Civil rights organizations with a lawsuit pending against Arizona challenging SB 1070 warned Gov. Jan Brewer Thursday not to begin enforcing the one part of the law that the Supreme Court upheld.
The coalition, which includes the American Civil Liberties Union of Arizona and the Mexican American Legal Defense and Educational Fund, sent a letter to Brewer and other defendants in the case.
"SB 1070 's racial profiling provision, Section 2 (B), cannot be implemented unless a federal court dissolves the injunction," the coalition's statement said. "The U.S. Supreme Court’s recent ruling in Arizona v. United States did not lift the injunction, and the case will be sent to the lower courts for further proceedings.
"As a result, no law enforcement agency in Arizona should currently be implementing Section 2(B)."

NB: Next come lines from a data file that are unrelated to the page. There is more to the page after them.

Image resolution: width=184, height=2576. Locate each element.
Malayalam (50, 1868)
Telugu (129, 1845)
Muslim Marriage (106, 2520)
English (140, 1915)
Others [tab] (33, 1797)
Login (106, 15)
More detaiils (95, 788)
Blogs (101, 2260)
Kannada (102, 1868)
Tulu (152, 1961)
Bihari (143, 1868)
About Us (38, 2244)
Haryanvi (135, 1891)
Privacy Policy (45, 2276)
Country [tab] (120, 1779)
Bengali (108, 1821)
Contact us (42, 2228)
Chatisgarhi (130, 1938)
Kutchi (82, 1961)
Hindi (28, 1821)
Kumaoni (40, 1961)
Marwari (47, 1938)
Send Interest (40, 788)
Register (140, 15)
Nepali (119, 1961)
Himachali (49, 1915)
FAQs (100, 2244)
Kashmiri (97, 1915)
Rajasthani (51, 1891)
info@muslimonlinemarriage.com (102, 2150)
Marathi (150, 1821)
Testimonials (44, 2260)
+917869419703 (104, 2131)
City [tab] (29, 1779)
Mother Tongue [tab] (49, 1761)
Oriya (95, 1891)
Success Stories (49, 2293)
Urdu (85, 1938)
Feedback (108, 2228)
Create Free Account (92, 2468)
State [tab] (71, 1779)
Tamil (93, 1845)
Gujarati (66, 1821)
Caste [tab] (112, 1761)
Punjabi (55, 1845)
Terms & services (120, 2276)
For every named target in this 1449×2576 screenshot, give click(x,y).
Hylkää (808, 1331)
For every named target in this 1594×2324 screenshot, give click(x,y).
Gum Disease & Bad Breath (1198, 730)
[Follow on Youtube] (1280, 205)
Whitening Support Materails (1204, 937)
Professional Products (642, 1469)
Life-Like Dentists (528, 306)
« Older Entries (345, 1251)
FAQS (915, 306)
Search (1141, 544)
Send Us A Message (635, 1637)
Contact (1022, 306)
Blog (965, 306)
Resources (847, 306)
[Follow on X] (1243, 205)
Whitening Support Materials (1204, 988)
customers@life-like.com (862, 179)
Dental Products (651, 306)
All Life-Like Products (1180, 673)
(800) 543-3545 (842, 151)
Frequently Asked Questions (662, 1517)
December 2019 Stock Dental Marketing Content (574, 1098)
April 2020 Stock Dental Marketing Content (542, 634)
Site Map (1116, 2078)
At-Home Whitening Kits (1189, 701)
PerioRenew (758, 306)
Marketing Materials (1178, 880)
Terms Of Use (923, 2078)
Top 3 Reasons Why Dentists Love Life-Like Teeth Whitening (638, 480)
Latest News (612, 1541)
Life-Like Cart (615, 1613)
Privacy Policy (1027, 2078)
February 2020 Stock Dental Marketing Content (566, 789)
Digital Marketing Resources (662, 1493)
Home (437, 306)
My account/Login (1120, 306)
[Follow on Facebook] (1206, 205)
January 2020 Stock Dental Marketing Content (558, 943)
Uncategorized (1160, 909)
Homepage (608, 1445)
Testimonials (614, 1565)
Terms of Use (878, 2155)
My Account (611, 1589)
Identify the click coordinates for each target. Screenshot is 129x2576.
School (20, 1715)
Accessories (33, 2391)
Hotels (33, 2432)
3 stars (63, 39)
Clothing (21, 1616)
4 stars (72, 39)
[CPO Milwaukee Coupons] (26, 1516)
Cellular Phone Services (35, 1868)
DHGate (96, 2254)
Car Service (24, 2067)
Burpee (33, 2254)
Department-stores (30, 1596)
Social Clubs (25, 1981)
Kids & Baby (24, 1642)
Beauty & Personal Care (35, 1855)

That is the provision in the law that requires state and local law-enforcement authorities in Arizona to question anyone suspected of being in the country illegally.
Popularly called "stop and check," it is the only one of four provisions in the law considered by the Supreme Court to have been upheld in Monday's ruling.
Civil rights organizations are prepared to reactivate their lawsuit challenging that provision now that the Supreme Court has ruled.
Enacting it will lead to racial profiling, they claim. Proponents of the law claim otherwise, saying there are provisions in the law that ban racial profiling except as allowed under the U.S. and Arizona constitutions.